O primeiro fruto do amor de João e Alice.
O
segundo é letral.
(...)
O primeiro está aqui de unha, roupa, chapéu e
vaidade.
O segundo está aqui em letras, sílabas,
vaidades e frases.
E aceitamos que você empregue o seu amor em
nós.[3]
O poeta se diz “dois seres”. O primeiro “é
fruto do amor de João e Alice”, seus pais. O segundo tem uma natureza
“brincativa”[4],
ele é “letral”. Sua poesia nos mostra que o Manoel-letral
, que sempre nos recebe generosamente em seus versos, não é menos vivo que o
Manoel que há pouco nos deixou, o filho de Seo
João e Dona Alice. Talvez a saudade que
sentimos deste último possa ser minorada pelo encontro com o Manoel que vive
sem distância com seus versos, e nestes vive cada vez mais vivo, sempre mais
novo, extemporâneo: “Na ponta do meu lápis há apenas
nascimento”[5].
O “letral” não é apenas letra morta, sintática:
“nossas palavras se ajuntavam uma na outra por amor e não por sintaxe”[6].
O
“letral” é o devir-poético conquistado por Manoel: “a palavra abriu o roupão
para mim, ela quer que eu a seja”[7].
O primeiro Manoel faria 100 anos em 2016, se
vivo estivesse. O segundo Manoel, o letral, quantos anos tem? Quantos anos faz? Talvez não se
possa medir sua existência em anos. O Manoel-letral é só nascimento, invenção,
como possibilidade poética de renascimento através de nós, que nos reinventamos
também através dele. Sempre múltiplo, já descoberto e ainda por descobrir: como
“afloramento de falas”[8].
Muitos desejam conquistar títulos, fama,
prêmios, fardões. Manoel desejou tão somente se tornar totalmente letral: “pelos
meus textos sou mudado mais do que pelo meu existir”[9]. O autêntico devir-letral
nunca é solitário ou sozinho. Manoel se torna letral para nos tornar também.

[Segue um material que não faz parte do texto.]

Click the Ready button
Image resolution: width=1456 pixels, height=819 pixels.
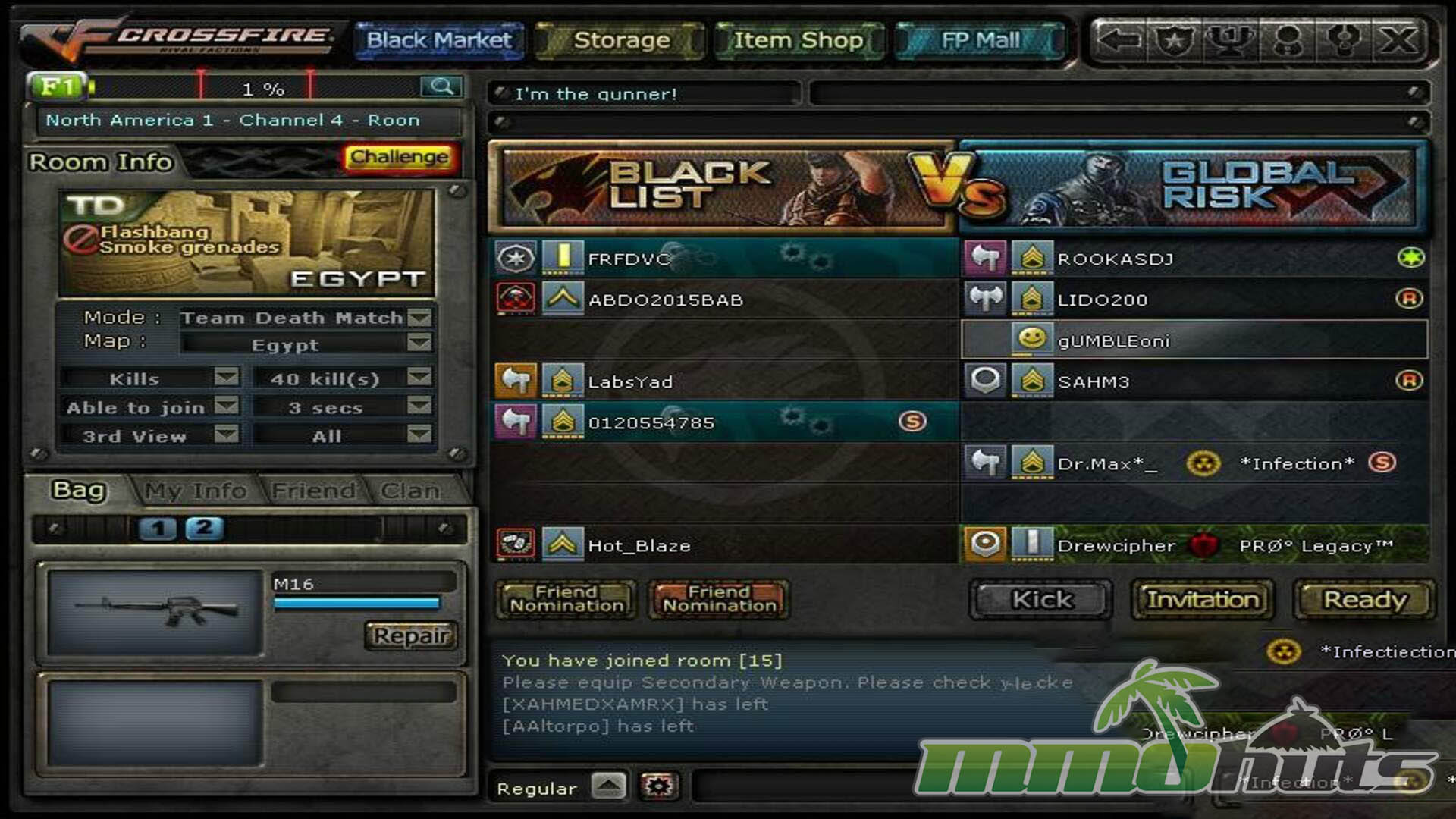click(x=1364, y=600)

Ser letral é ler, na letra, mais do que a letra. É se deixar ler também por
ela, buscando outras relações na existência que não sejam apenas aquelas
governadas pela sintaxe econômica, utilitária, academicista.
A
imagem do primeiro Manoel fixou-se no velhinho sorridente e simpático, cuja
vida findou aos 97 anos. Quanto ao Manoel-letral, que imagem fazer dele?
Difícil fixar uma.... Cada pessoa que o lê pode formar a sua imagem desse
Manoel-letral, pura virtualidade que vive no sentido que o poeta inventou. De
minha parte, o Manoel-letral é um menino: "inventei um menino levado
da breca para me ser”[10].
Esse menino, afirma o poeta, é “a criança que me escreve”. O tal menino disse ao poeta enquanto o poeta
o inventava: “sou eu que te invento poeta, enquanto você me inventa”.
É esse devir-menino
que vejo também no velhinho que sorri brincativo nas fotos e capas de livros.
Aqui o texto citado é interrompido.